The first person I ever met who shared my interest in magic and the occult was a young man I’ll call Shire. We were sixteen, maybe fifteen years old when we our curiosity blossomed into outright experimentation. I don’t remember, now, what his framework was, but I was already identifying as Pagan. I came from a generic Protestant background, more informed by the Boy Scouts and television than by any churching; his mother was a hardcore White Light New Ager. Our experiments began with the most basic elemental conjuration you can imagine: holding our hands over candles and bowls of tap water, trying to absorb and tune to Elemental Fire and Water. He was more sensitive; I was better at focusing and projecting power.
Like most young men with an interest in the occult, especially in the Midwest of the early 1990s, I exhibited a certain paranoia: I was convinced that there were spiritual forces arrayed against me, and I focused much of my time and attention on the creation of protection spells and psychic shields, and on developing ways to penetrate or circumvent them. To this day, I remain one of the most skilled magicians I know (at least in meatspace) when it comes to building and dismantling magical protections.

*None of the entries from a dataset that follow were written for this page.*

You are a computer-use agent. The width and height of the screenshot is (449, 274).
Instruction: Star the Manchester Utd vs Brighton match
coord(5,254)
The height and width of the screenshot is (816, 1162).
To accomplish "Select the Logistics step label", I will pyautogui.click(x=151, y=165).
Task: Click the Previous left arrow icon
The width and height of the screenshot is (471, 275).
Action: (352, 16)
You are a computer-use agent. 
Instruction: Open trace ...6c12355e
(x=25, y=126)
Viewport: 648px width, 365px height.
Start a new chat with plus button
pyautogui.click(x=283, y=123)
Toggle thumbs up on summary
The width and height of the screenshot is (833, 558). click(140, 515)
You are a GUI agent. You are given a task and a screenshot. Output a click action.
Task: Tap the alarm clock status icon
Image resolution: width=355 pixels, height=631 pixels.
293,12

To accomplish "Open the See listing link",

My first shields were formed by visualizing myself in a suit of armor. I don’t know where I got this idea. This was before I owned any books beside the “Simonomicon”, so if I didn’t come up with it on my own, I must have gotten it off of one of the message boards I was frequenting in those days. Because I was a serious geek back in the day, my armor looked something like this:
My earliest magical attacks were “swords” I held in my hands, soon replaced by a knife-like formation that I would throw.